Catalina on APFS and it works fine for me. Just as fast as HFS+ for all my libraries -- everything loads within a couple of seconds max. ExFAT is the one which was horribly slow in Kontakt on MacOS for me (i.e. up to a minute or more to just load a patch, before any samples started to get loaded).


----------



## jaketanner

Justin L. Franks said:


> Catalina on APFS and it works fine for me. Just as fast as HFS+ for all my libraries -- everything loads within a couple of seconds max. ExFAT is the one which was horribly slow in Kontakt on MacOS for me (i.e. up to a minute or more to just load a patch, before any samples started to get loaded).


My only library that gave me an issue was Insolidus.


----------



## synthnut1

Ok....so the problem is basically on certain libraries...I was somewhat perplexed about this because the libraries that I have loaded on my external ssd’s formatted APFS load pretty fast...but if they can load even faster, why not try a different format...


----------



## jaketanner

synthnut1 said:


> Ok....so the problem is basically on certain libraries...I was somewhat perplexed about this because the libraries that I have loaded on my external ssd’s formatted APFS load pretty fast...but if they can load even faster, why not try a different format...


If you have an extra drive to experiment with formatting, I’d try it. I’m gonna do the same and see.


----------



## HenryBerg

Should I format then my new external SanDisk Extreme SSD 1TB to "macOS Extended" or APFS or ???* ,* or just leave it as it comes brand new from factory?? That's to use it exclusively with my 15" i7 MBP (Mojave 10.14.6)

I'll instal Logic, UA LUNA and *VSL libraries* (SynSE+BBOs), *BBC Core* and *SoundIron* Choirs

thanx!


----------



## Sarah Mancuso

Using macOS Extended Journaled will avoid Kontakt loading headaches in your future, seemingly especially with non-Player-encoded instruments. Switching from APFS to macOS Extended Journaled (aka HFS+ Journaled) completely solved loading-time issues I was having with various 8Dio, Embertone, and Red Room Audio instruments.


----------



## synthnut1

Jake and I were going to run both formats to experiment, in which I never did ....It appears to me that certain libraries will benefit from HFS + journaled as Sarah has mentioned....I’ve been running APFS and have not hit a library yet that has not loaded very fast, so I’ve let well enough alone....YMMV


----------



## Saya

I converted 2 of my 3 SSDs from APFS to macOS Extended Journaled, the loading time for same library has GREAT improvement(especially for spitfire and soniccouture ones).

GIVEN DATA:

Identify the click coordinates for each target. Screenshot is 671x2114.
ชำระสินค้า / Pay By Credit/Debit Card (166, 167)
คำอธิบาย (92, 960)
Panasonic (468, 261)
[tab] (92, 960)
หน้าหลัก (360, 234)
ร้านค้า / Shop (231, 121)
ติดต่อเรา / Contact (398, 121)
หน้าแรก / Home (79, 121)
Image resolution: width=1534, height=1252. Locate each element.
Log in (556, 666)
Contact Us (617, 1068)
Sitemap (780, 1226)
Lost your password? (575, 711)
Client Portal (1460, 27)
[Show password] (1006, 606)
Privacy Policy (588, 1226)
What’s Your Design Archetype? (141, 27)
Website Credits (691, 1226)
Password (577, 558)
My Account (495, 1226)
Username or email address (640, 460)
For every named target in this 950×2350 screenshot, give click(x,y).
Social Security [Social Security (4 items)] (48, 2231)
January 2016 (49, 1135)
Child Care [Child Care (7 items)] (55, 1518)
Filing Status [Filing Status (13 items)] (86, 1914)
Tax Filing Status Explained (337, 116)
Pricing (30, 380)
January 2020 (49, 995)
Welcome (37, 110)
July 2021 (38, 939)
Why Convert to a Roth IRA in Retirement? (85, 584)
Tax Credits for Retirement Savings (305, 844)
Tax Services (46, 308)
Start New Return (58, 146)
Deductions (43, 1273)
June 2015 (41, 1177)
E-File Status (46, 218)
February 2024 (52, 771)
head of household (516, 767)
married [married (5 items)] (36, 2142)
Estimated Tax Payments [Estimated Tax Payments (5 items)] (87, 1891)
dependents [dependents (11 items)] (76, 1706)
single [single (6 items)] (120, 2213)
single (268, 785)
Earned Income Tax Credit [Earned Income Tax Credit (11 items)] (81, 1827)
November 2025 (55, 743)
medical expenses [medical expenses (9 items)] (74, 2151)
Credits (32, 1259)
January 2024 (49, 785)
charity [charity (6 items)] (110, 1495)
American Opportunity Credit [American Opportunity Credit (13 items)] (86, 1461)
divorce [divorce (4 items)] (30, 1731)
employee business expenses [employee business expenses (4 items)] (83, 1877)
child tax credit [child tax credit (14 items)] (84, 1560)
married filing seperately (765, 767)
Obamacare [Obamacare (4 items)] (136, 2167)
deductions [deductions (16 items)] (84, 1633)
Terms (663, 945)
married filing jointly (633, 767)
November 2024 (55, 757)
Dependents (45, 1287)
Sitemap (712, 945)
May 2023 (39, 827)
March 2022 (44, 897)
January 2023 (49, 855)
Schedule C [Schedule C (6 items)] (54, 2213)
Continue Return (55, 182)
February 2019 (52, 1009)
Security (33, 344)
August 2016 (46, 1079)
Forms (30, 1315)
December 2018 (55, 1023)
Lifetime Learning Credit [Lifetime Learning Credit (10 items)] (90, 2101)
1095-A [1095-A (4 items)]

TASKS TO PERFORM:
[1] Using the forum thread on drive formats, decide whether each statement below agrees with it. Answer yes or no for each, and quote the words that decide it.
(a) Saya converted all three SSDs from APFS to macOS Extended Journaled.
(b) For jaketanner, the only library that caused a problem was Insolidus.
(c) Sarah Mancuso says switching to APFS fixed her loading-time issues.
[2] Copy the lines of the records, starting at the first line of the records and ending at the line that contains "Log in (556, 666)". Include both of those lines.

RESPONSES IN ORDER:
[1]
(a) No: "I converted 2 of my 3 SSDs from APFS to macOS Extended Journaled"
(b) Yes: "My only library that gave me an issue was Insolidus."
(c) No: "Switching from APFS to macOS Extended Journaled (aka HFS+ Journaled) completely solved loading-time issues"

[2]
Identify the click coordinates for each target. Screenshot is 671x2114.
ชำระสินค้า / Pay By Credit/Debit Card (166, 167)
คำอธิบาย (92, 960)
Panasonic (468, 261)
[tab] (92, 960)
หน้าหลัก (360, 234)
ร้านค้า / Shop (231, 121)
ติดต่อเรา / Contact (398, 121)
หน้าแรก / Home (79, 121)
Image resolution: width=1534, height=1252. Locate each element.
Log in (556, 666)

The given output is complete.